Vom Zufall zur Berufung
Der Einstieg bei Minihaus war für Alana ursprünglich nicht geplant, sondern eher eine spontane Entscheidung. Nach einer kurzfristigen Absage für ihr Anerkennungsjahr bewarb sie sich „ganz blind“ – und wurde überrascht:
„Der freundliche Empfang hat mich sofort abgeholt. Da habe ich mir gedacht: Das finde ich gut.“
Was folgte, war ein intensiver Start: Als Berufspraktikantin war sie direkt an der Neueröffnung eines Hauses beteiligt – mit allen Herausforderungen, die das mit sich bringt. Der Einstieg war anspruchsvoll, teils holprig, aber auch prägend.
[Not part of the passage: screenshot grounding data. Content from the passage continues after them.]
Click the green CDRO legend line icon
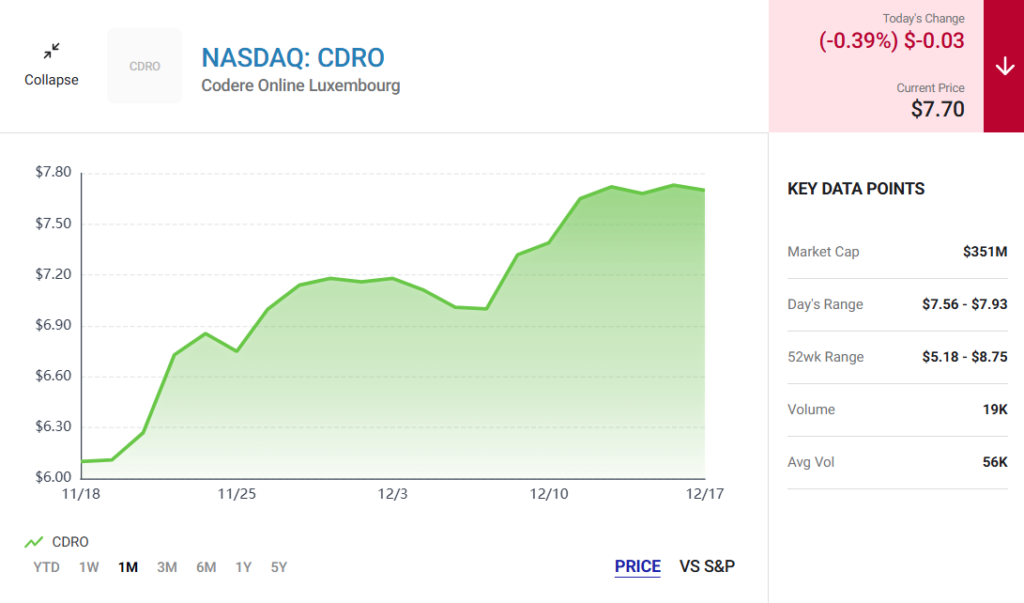The image size is (1024, 603). point(34,542)
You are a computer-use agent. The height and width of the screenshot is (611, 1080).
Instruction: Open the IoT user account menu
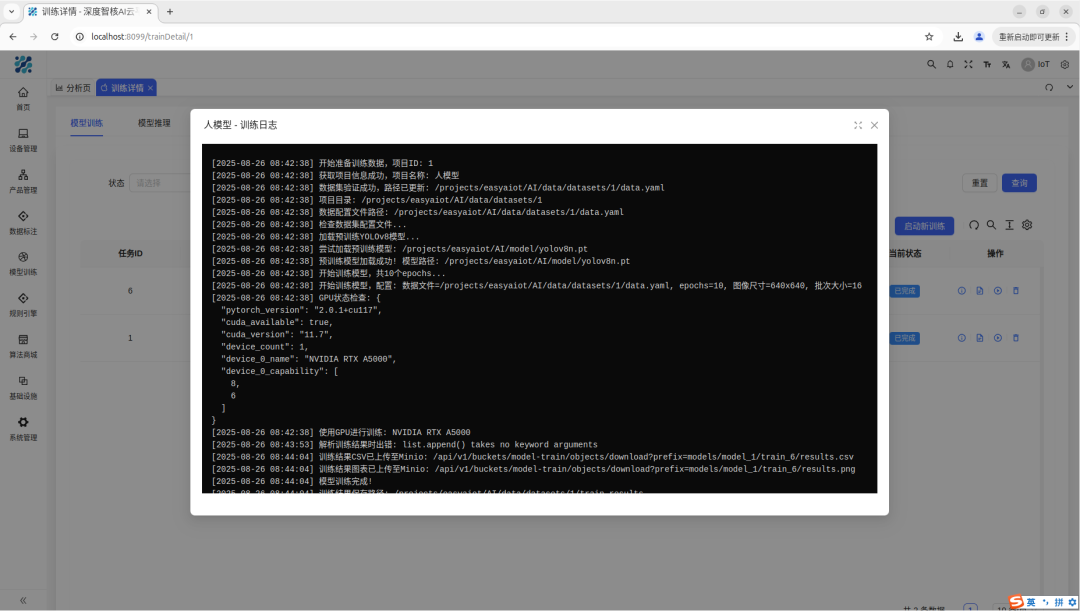1036,64
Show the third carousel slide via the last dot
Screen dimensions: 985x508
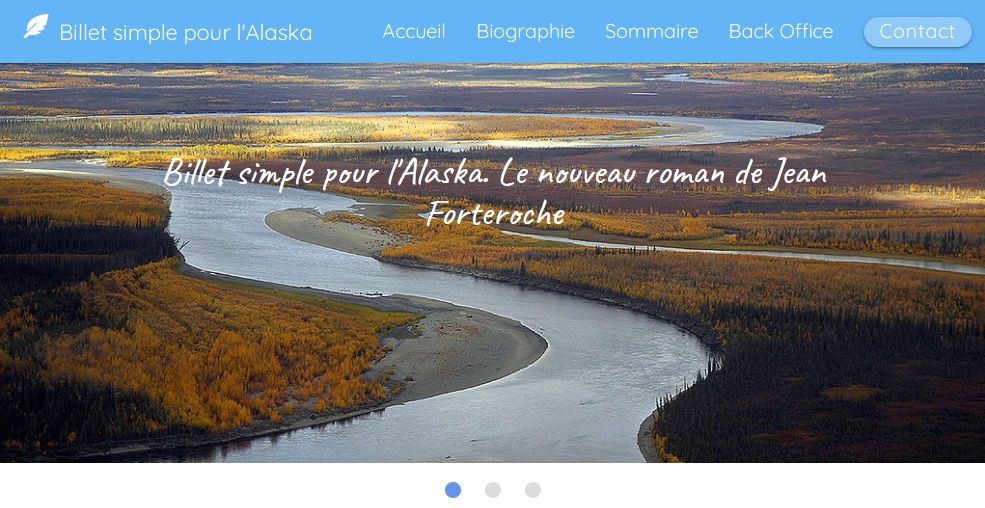[x=533, y=490]
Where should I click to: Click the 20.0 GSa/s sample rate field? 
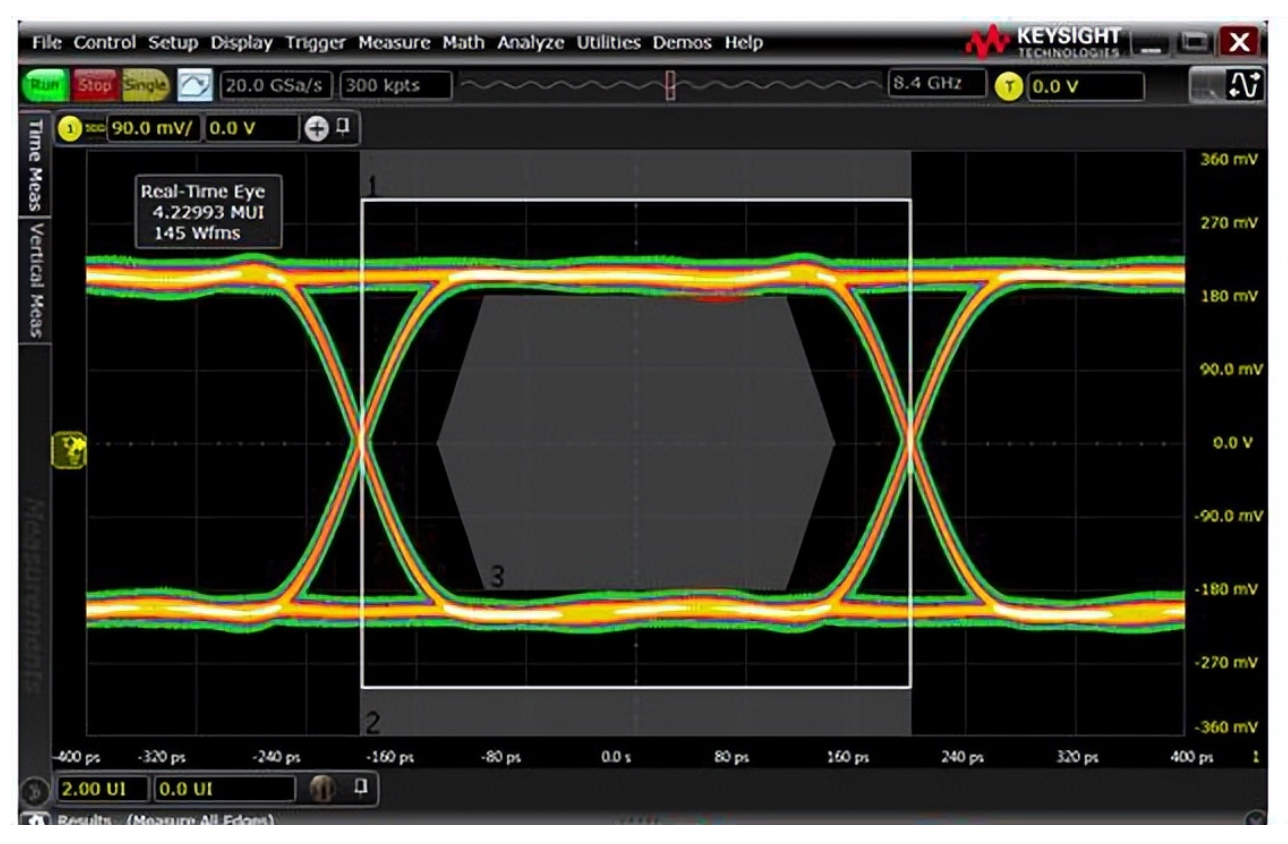point(276,86)
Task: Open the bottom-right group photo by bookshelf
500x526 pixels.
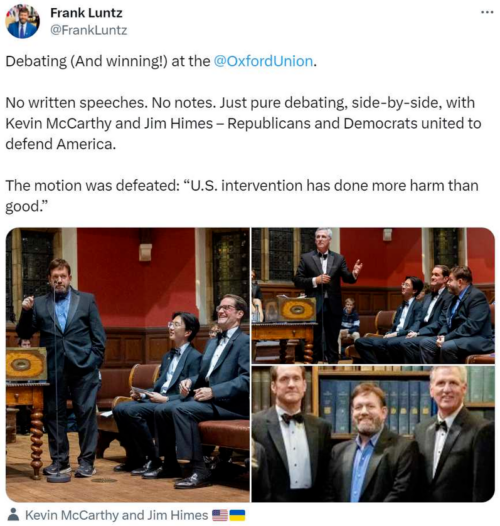Action: coord(373,434)
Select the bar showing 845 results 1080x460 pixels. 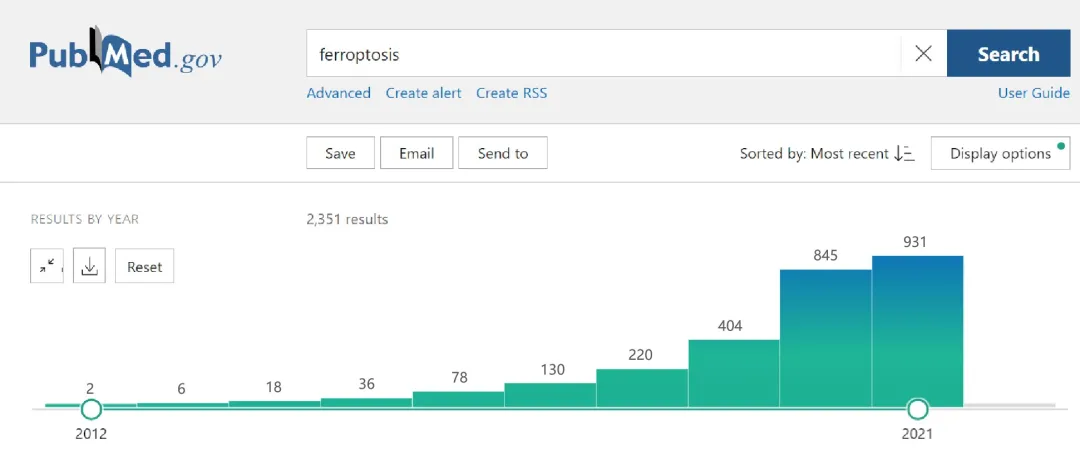pyautogui.click(x=825, y=338)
Schnelle Verantwortung und steile Entwicklung
Bereits nach kurzer Zeit übernahm Alana mehr Verantwortung. Nach nur 13 Monaten als Erzieherin wurde sie zur stellvertretenden Hausleitung – und wenig später selbst Hausleitung. Diese schnelle Entwicklung beschreibt sie rückblickend als herausfordernd, aber auch als große Chance, aktiv Strukturen mitzugestalten und Prozesse von Anfang an zu begleiten.
Nähe zu Kindern und Familien als Schlüssel
Ein zentraler Aspekt ihrer Arbeit ist bis heute die persönliche Beziehung zu Kindern und Familien:
„Ich kann mit gutem Gewissen behaupten, dass ich jedes Kind persönlich kenne – und auch die Familien dazu.“
Gerade diese Nähe sei ein entscheidender Faktor für die Qualität der pädagogischen Arbeit. Minihaus versteht sie dabei nicht nur als Betreuungseinrichtung, sondern als eine Art erweitertes Familiensystem.
Führung zwischen Büro, Gruppe und Alltag
Als Hausleitung ist Alana nicht nur organisatorisch tätig, sondern weiterhin nah am pädagogischen Alltag. Diese Mischung aus Management und Praxis sieht sie als essenziell:
„Ich bin da, wo es brennt – egal ob in der Gruppe oder in der Küche.“
Diese Haltung stärkt nicht nur das Teamgefühl, sondern sorgt auch dafür, dass Entscheidungen praxisnah getroffen werden können.
Muttersein verändert den Blick
Eine der prägendsten Veränderungen in ihrer Laufbahn kam durch ihre eigene Familie. Als Mutter hat sich ihr Blick auf Kinder und Eltern erweitert:
„Ich kann manche Dinge heute ganz anders fühlen und mich besser hineinversetzen.“
Vor allem im Umgang mit Eltern sei sie heute noch verständnisvoller und reflektierter – insbesondere bei sensiblen Themen wie Schlaf oder familiären Belastungen.
Ein starkes Team als Fundament
Ein wesentlicher Erfolgsfaktor ist für Alana die Stabilität im Team. Viele Mitarbeitende sind seit Jahren dabei, was Kontinuität und Vertrauen schafft. Gleichzeitig sorgen neue Kolleginnen, Praktikanten und Weiterbildungen für frischen Input und Weiterentwicklung.
15 Jahre MINIHAUS stehen für Kontinuität, Entwicklung und echte Verbundenheit. Alanas Weg zeigt, wie aus einem spontanen Einstieg eine langfristige Verantwortung und Leidenschaft entstehen kann. Ihr Blick auf die Arbeit ist dabei klar: Es geht nicht nur um Organisation oder Konzepte – sondern vor allem um Menschen.